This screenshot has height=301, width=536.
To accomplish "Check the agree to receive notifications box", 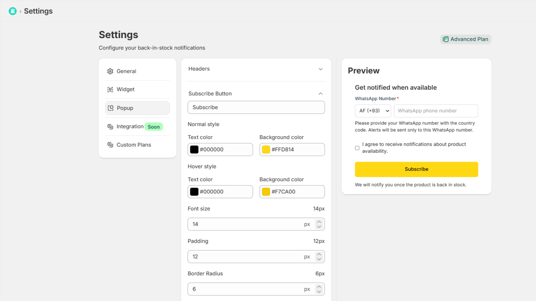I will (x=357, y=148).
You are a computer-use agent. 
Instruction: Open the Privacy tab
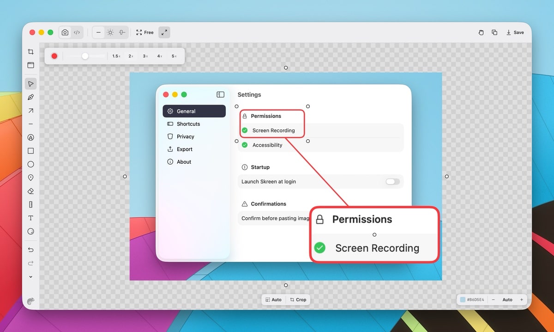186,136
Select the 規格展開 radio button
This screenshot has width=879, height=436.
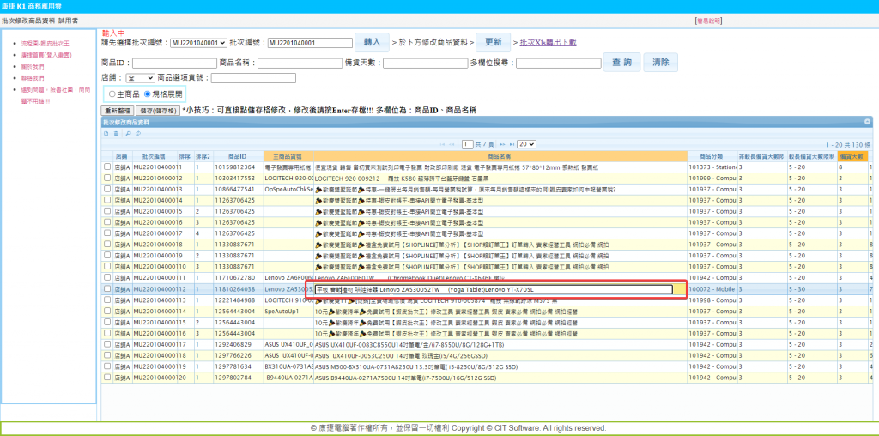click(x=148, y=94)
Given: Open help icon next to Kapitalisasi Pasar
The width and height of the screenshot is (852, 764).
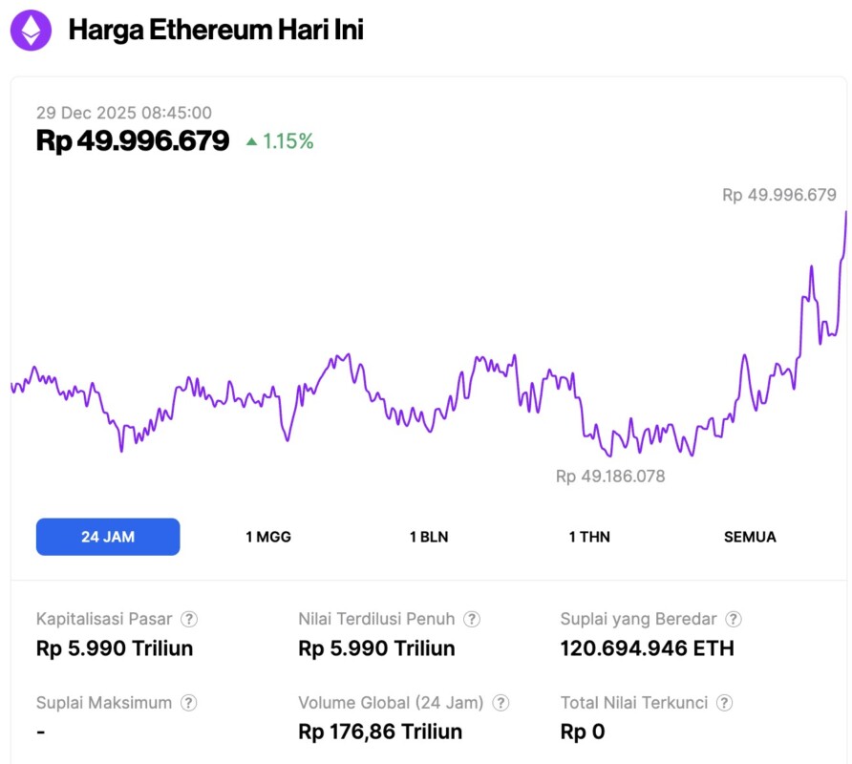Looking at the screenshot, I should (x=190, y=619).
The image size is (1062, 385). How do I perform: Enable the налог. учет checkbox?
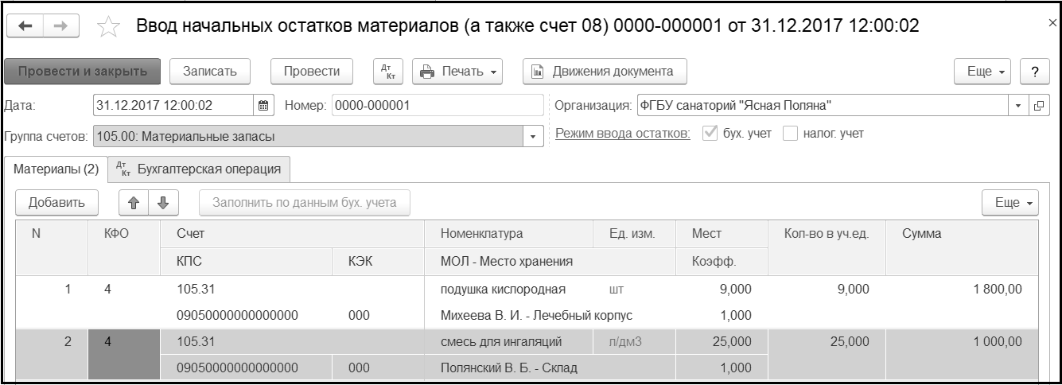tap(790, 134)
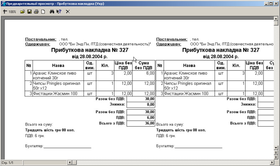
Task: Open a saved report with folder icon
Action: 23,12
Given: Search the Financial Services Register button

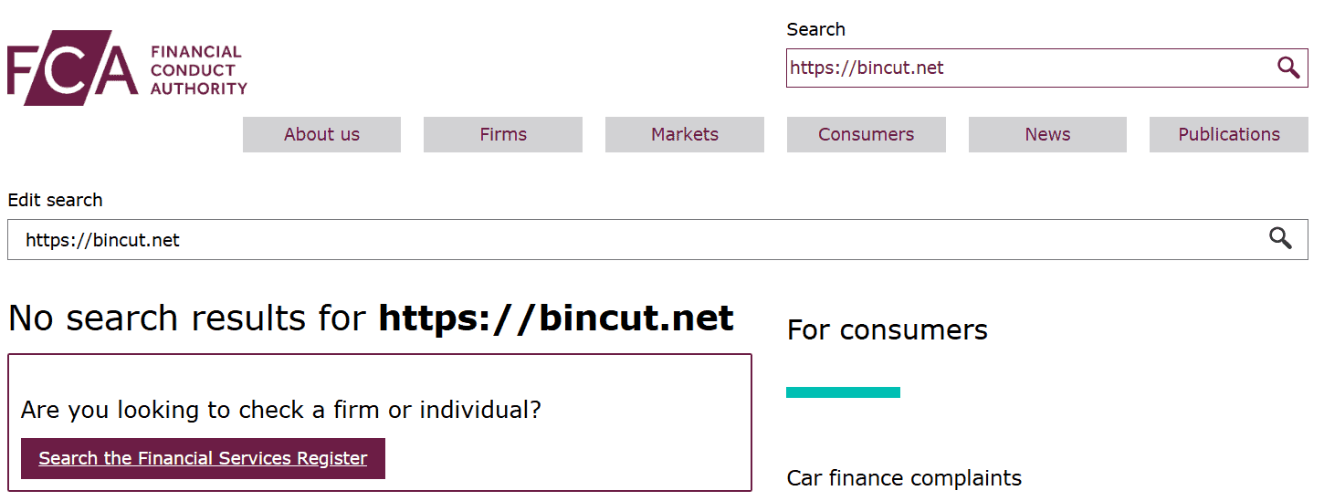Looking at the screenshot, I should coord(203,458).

_____

== Directions ==
Beginning with the line that contains "Instruction: Open the Privacy tab" in the data above, please copy each line exactly until the last line, both ends included, skipping any pictures.

== Answer for this exercise ==
Instruction: Open the Privacy tab
186,136
Select the 規格展開 radio button
This screenshot has width=879, height=436.
click(x=148, y=94)
Given: Open help icon next to Kapitalisasi Pasar
The width and height of the screenshot is (852, 764).
Looking at the screenshot, I should (x=190, y=619).
The image size is (1062, 385). How do I perform: Enable the налог. учет checkbox?
tap(790, 134)
Task: Open a saved report with folder icon
Action: 23,12
Given: Search the Financial Services Register button

Looking at the screenshot, I should coord(203,458).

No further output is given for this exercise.